We want to be strong and tough. These two qualities might not be as immediately and as literally useful as they were when we were living in fear of being ingested by three-headed swamp creatures or of getting clubbed by someone from the tribe over the hill during a cattle raid, but the primal need for these qualities remains. How they manifest themselves is up to us.

If we pick fights in bars, we are being morons. Those of us who do this are the ones who deserve the whatever oafish label they get. There are a lot of these guys around.

The rest of us (the majority) tend to channel our strength and toughness into other directions.

Sports, for one. In sports, we can be warriors for the required number of periods. No one gets killed, but we get to "fight" for a certain time -- we get to prove our toughness and strength. Sports are the most literal parallel to our survivalist/warrior ancestry.

When we are not on the field, though, what do we do? Again, bar-brawlers are idiots, but the primal connection remains. I think we all need a way to assert our strength, because, for us, it is still important, even if it is not as important to our female counterparts and even if we think they value toughness in us more than they actually do.
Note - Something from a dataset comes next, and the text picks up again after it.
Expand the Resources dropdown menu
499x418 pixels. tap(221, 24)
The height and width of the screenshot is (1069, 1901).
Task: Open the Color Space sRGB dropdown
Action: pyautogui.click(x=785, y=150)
I know I lost my interest in sports some years ago, but I may not have if it wasn't for playing the drums. Drums are a physical instrument -- and talk about a literally and metaphorically primal thing... So, I admit it. There is a reason I play rock drums as opposed to jazz. I like to make loud noise; I like to drive a band; I like being able to play fast, strong drum fills. I take pride in my calloused hands. I like people to watch me play and to be impressed by my strength on the instrument -- but only if it amounts to the making of art. And for me, on drums as in life, strength without finesse and subtlety is just chest-beating.

That's not simple, but it sure is primal.

Monday, April 21, 2014

The Necessity of Possession

I had forgotten about this -- that I wanted to write about it. I sat down to write about something else, and, as usual, I put on the headphones to listen to music while writing and I selected the album I wanted from my mp3 list. For some unknown reason, the album wasn't "there." There was that little picture of a cloud, showing I had to download it to my phone if I wanted to listen.

Yesterday, mind you, it was there. I listened to the whole thing. Not today, for some strange reason. But, see -- I paid for it. It is supposed to belong to me, but what I really paid for was some kind of sonic code. I have no record in my possession; I have no CD. I have code. 

So, I am a dinosaur, right? But, by the teeth of all the saints, I want to possess the things I pay for, no questions asked. 

Shocked? I know we have been conditioned to shun material goods. I know "money can't buy happiness." I know "we can't take it with us." But I think this is getting a little crazy. 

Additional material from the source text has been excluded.